Supreme Court rules that Bankruptcy Courts can enter final judgments in Article III controversies where the parties consent by act or deed

Earlier this year, our blog noted that this would be an exciting year for important rulings from the Supreme Court on several bankruptcy related fronts. Rulings have now started coming down.

In Wellness International Network Ltd v Sharif, decided May 26, 2015, the Court resolved what could have been the most serious challenge to the entire bankruptcy system. Both bankruptcy judges and U.S. Magistrates handle a large volume of disputes, such that, as the Court noted, “it is no exaggeration to say that without the distinguished service of these judicial colleagues, the work of the federal court system would grind nearly to a halt.”

The problem is that the Constitution vests the full power of the federal judiciary only in “Article III” judges who have lifetime appointment and salary protection. These judges are confirmed by Congress. Magistrates and bankruptcy judges serve limited terms and are appointed by the District and Circuit Court judges in their district. They serve at the pleasure of those judges and are delegated handling of certain types of matters. Bankruptcy judges have authority to hear and decide all matters coming before them in or arising in a bankruptcy case. That is a lot of decisions to make, folks.

There are certain types of disputes, however, that only Article III District Court judges may issue final rulings on.  Generally, these are claims and disputes that would have had an existence even were there no bankruptcy filing. Examples include common law contract disputes, or whether a transfer of property can be undone as a “fraudulent transfer”. For these types of matters, the Bankruptcy Court can hear the case, but can only issue “proposed findings of fact and conclusions of law” which the District Court must review all over again on the record in a “plenary” manner. This gives the loser in the bankruptcy court a much better chance of getting a “second bite at the apple”.  In Wellness, a creditor sued the debtor to grab the assets of an alleged family trust which the debtor had concealed, claiming the trust was a fiction and that the assets really belonged to the debtor and should be turned over to the trustee to be sold to pay creditors.
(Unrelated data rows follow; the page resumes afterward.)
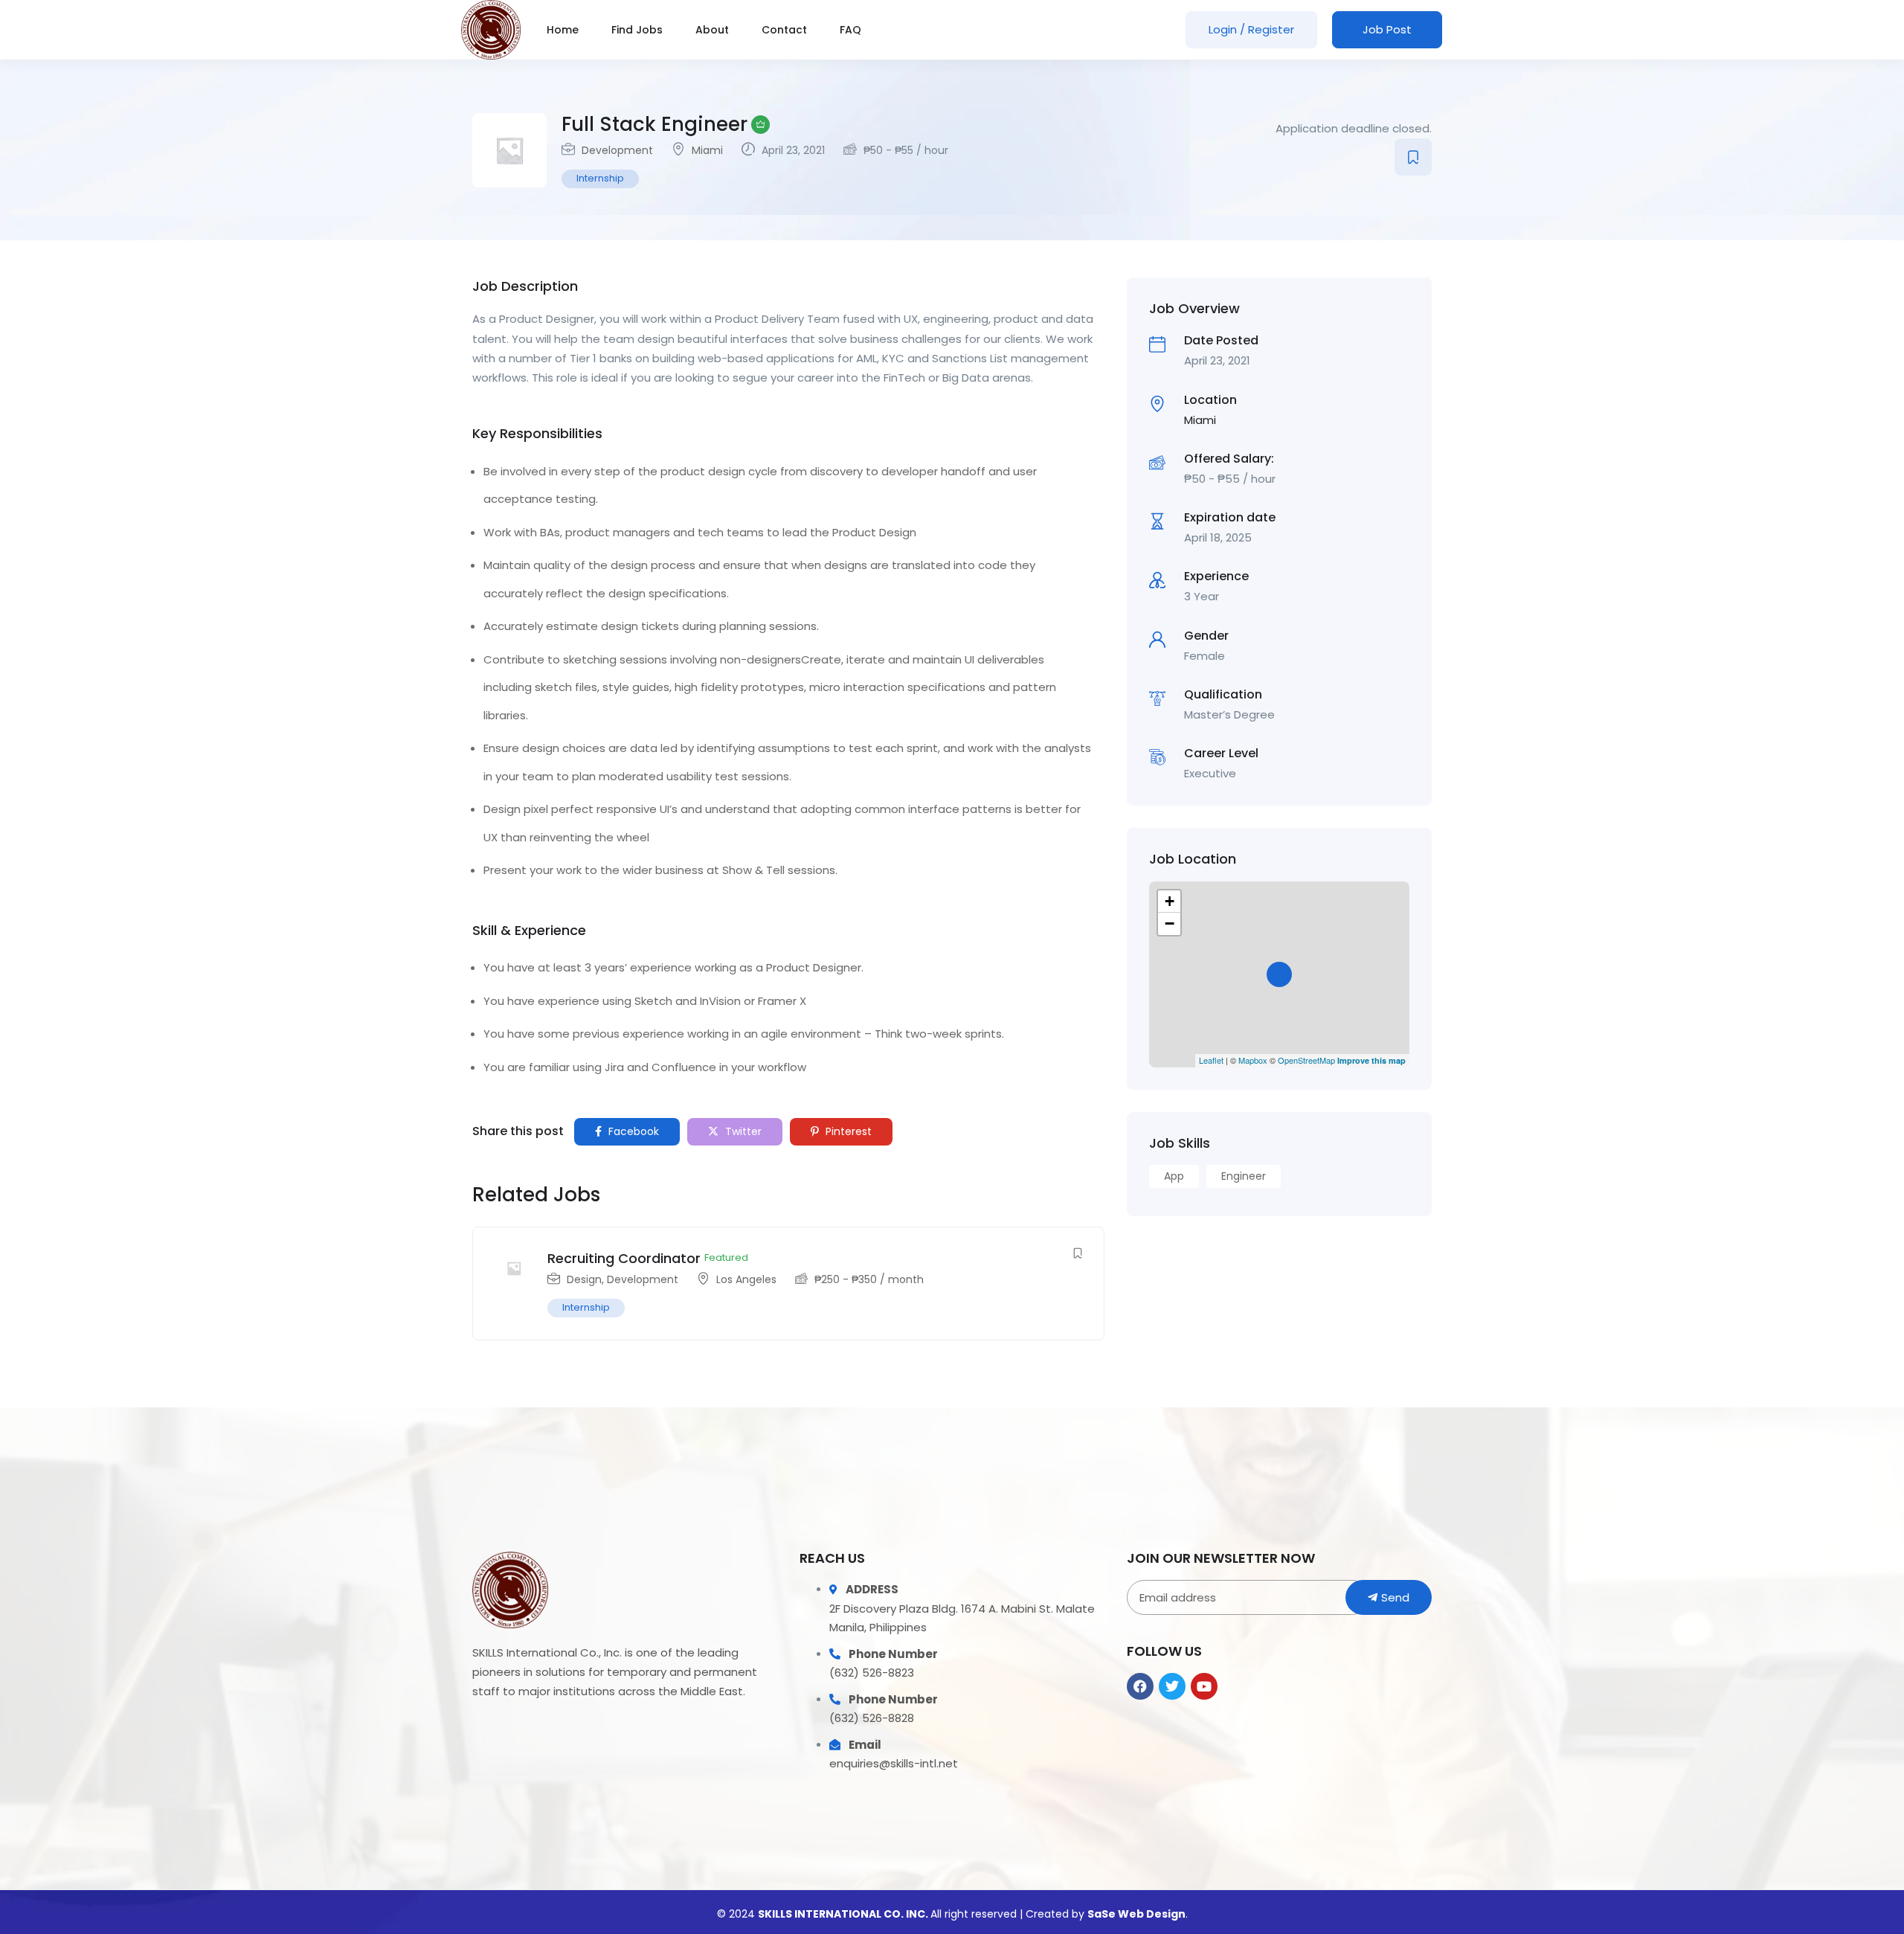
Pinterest (847, 1131)
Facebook (632, 1131)
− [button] (1169, 923)
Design (584, 1279)
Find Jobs (637, 29)
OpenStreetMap (1306, 1060)
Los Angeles (746, 1279)
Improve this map (1371, 1060)
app (1174, 1176)
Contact (784, 29)
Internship (600, 178)
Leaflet (1211, 1060)
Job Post (1387, 29)
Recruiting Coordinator (624, 1258)
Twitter (742, 1131)
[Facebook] (1140, 1686)
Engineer (1243, 1176)
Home (563, 29)
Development (617, 150)
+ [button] (1169, 901)
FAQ (850, 29)
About (712, 29)
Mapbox (1252, 1060)
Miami (707, 150)
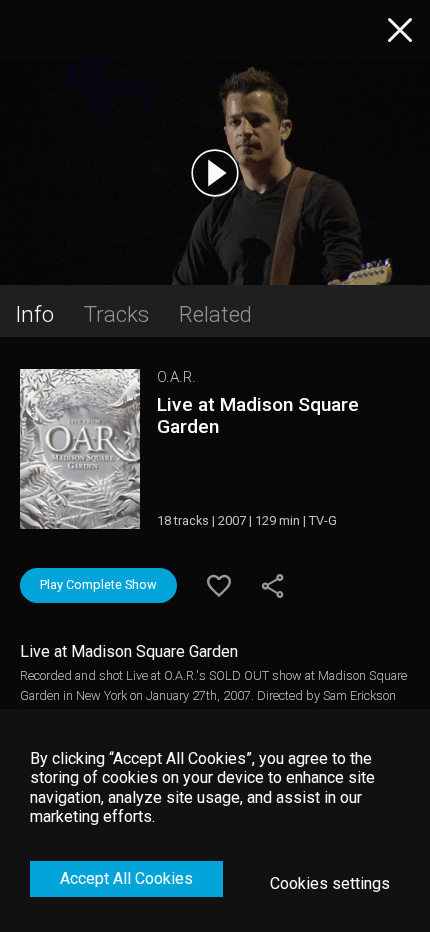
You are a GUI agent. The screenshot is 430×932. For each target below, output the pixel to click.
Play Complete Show (98, 584)
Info (34, 314)
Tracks (116, 314)
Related (215, 314)
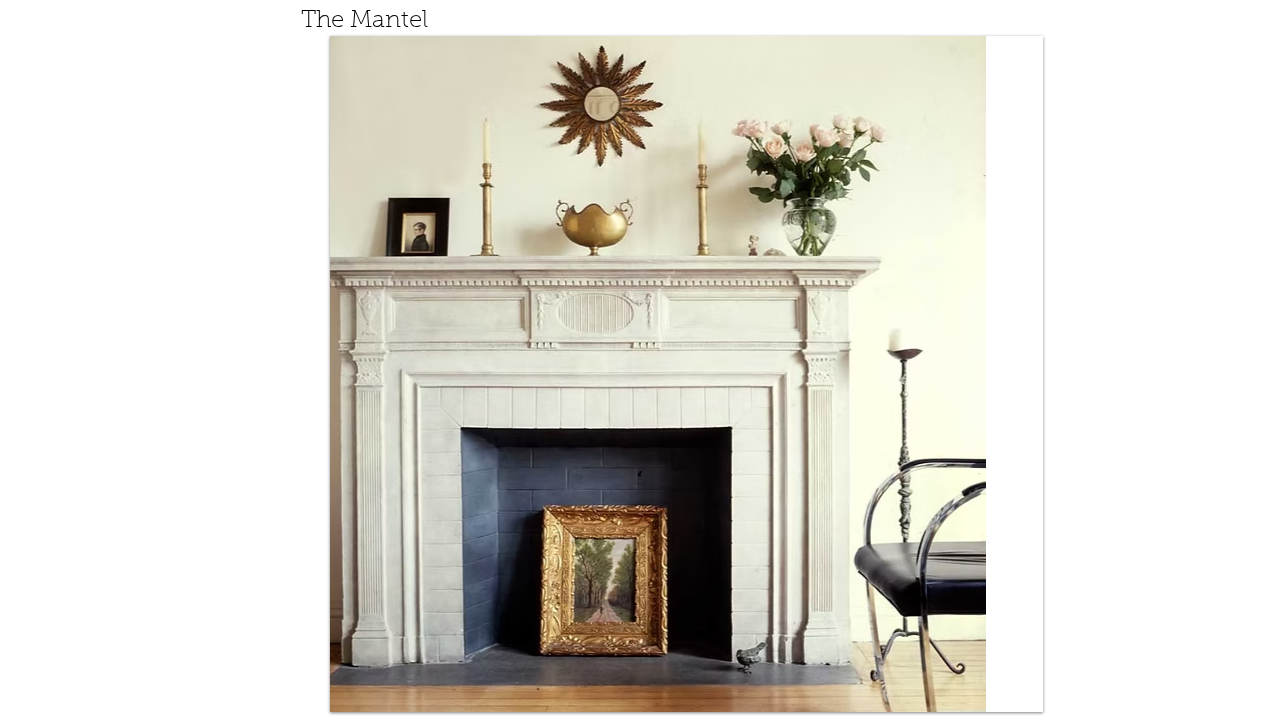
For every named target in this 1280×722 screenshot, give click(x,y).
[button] (695, 374)
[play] (1013, 682)
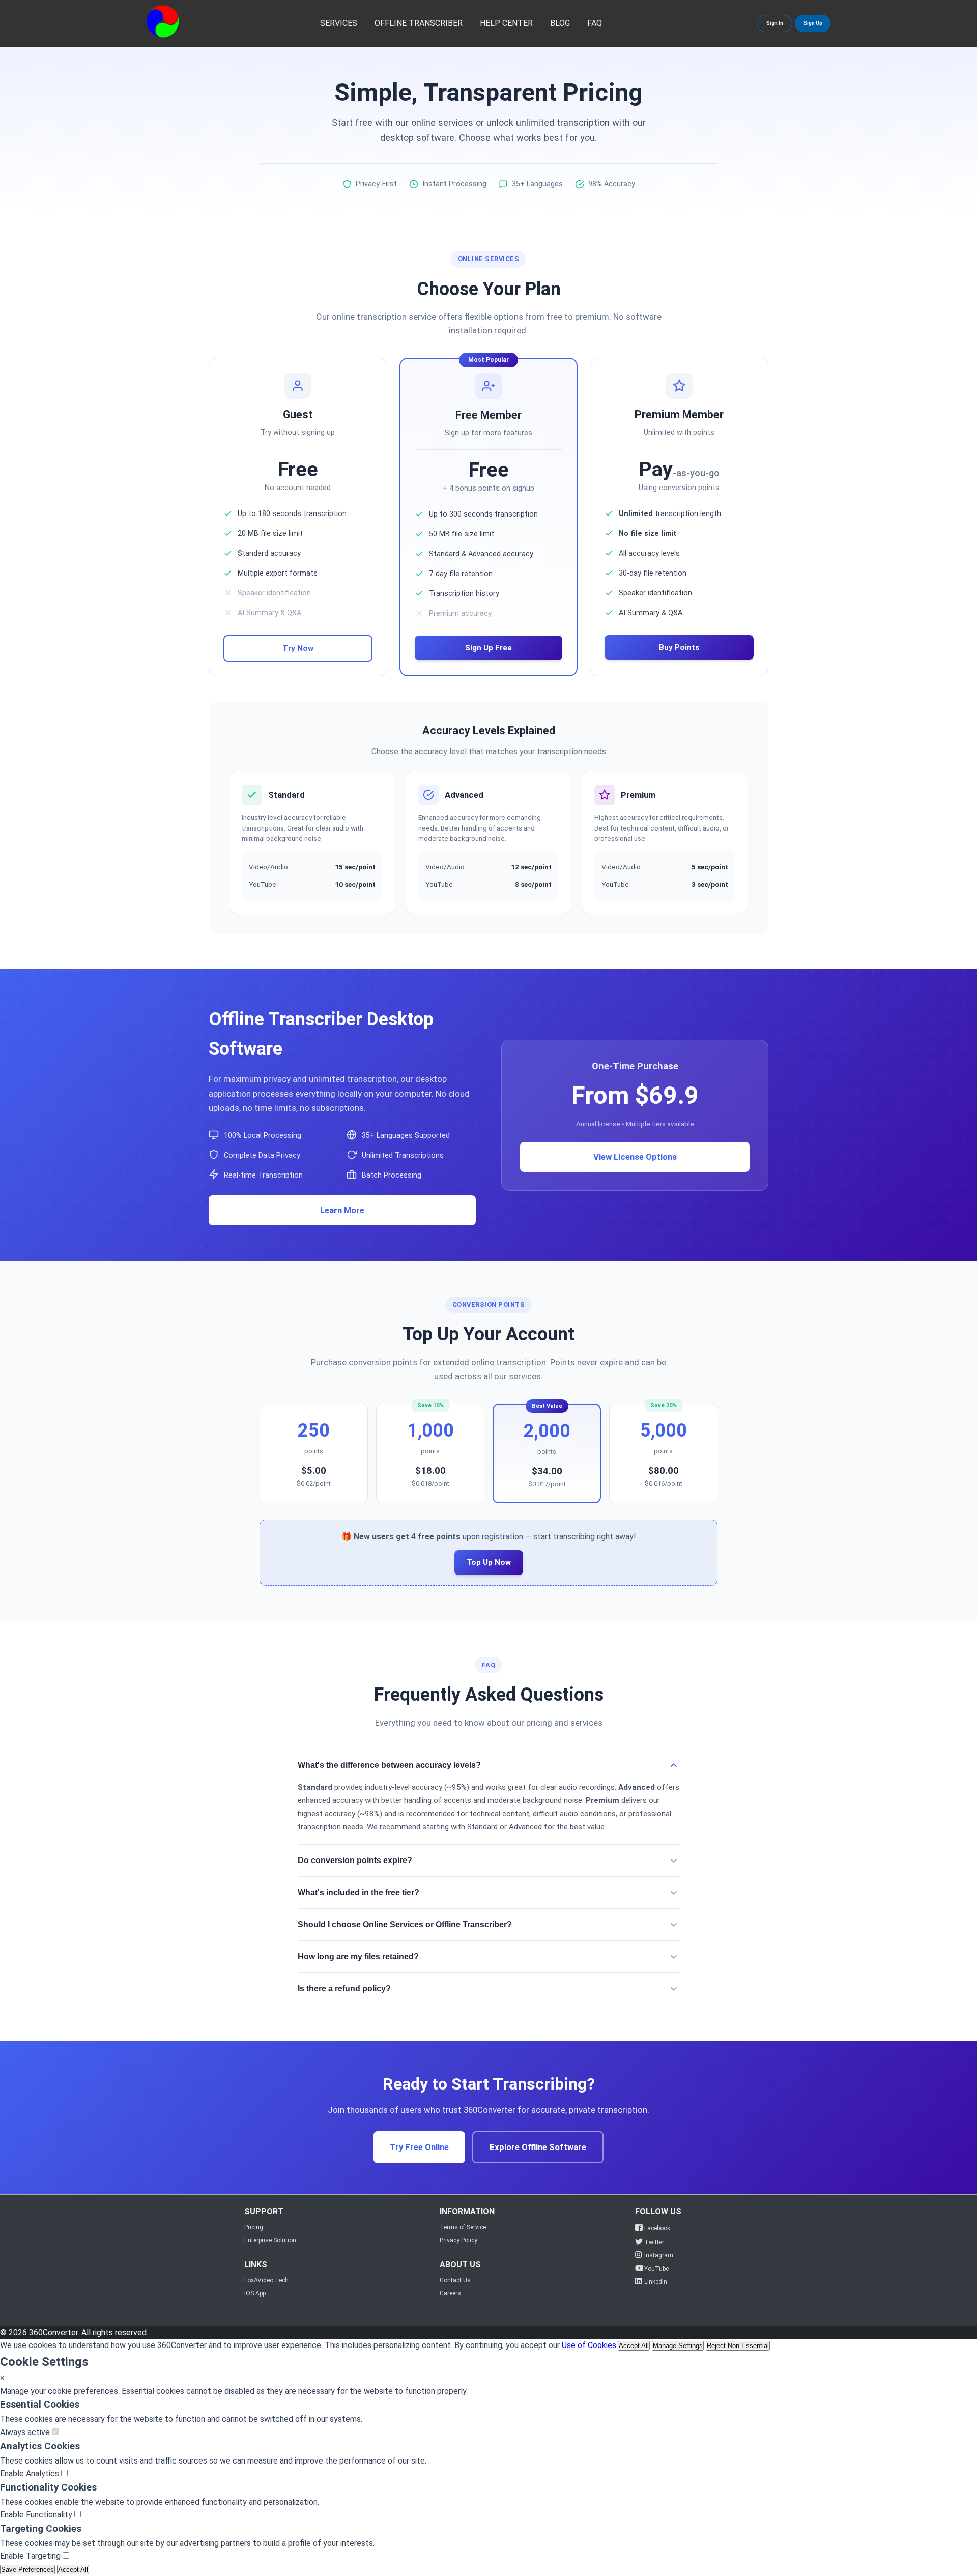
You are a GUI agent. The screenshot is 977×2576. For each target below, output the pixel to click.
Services (338, 23)
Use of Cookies (589, 2345)
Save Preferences (27, 2569)
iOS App (255, 2293)
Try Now (297, 648)
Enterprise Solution (270, 2240)
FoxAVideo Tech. (267, 2280)
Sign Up (812, 23)
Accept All (634, 2346)
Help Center (506, 23)
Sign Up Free (488, 647)
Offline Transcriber (419, 23)
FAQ (594, 23)
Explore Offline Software (538, 2147)
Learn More (342, 1210)
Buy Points (679, 647)
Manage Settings (678, 2346)
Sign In (774, 23)
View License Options (635, 1157)
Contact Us (455, 2280)
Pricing (253, 2227)
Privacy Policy (458, 2240)
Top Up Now (489, 1562)
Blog (560, 23)
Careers (450, 2293)
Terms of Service (463, 2227)
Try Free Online (419, 2147)
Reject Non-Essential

The Supreme Court held that the Bankruptcy Court had the authority to make a final ruling on this issue because Sharif had knowingly and voluntarily consented to its doing so. Here, it was argued, Sharif did not expressly consent by statements to the court below even though he had not objected and in fact had applied to the Bankruptcy Court for a ruling in his favor. But the Court ruled that consent may be implied, and pointed to a long history of that being allowed.

The decision was split, with 5 justices ruling with the majority, one justice agreeing in the result but not in the ruling on implied consent, and the remaining 3 dissenting.

Wellness makes clear that gamesmanship on this issue will not be allowed. If a party objects to the Bankruptcy Court making a final ruling in disputes that could have been litigated without any bankruptcy filing, it must say so and take affirmative action, or the objection is waived.

The opinion is well-reasoned and provides much needed guidance to the Bankruptcy Courts and those who practice there.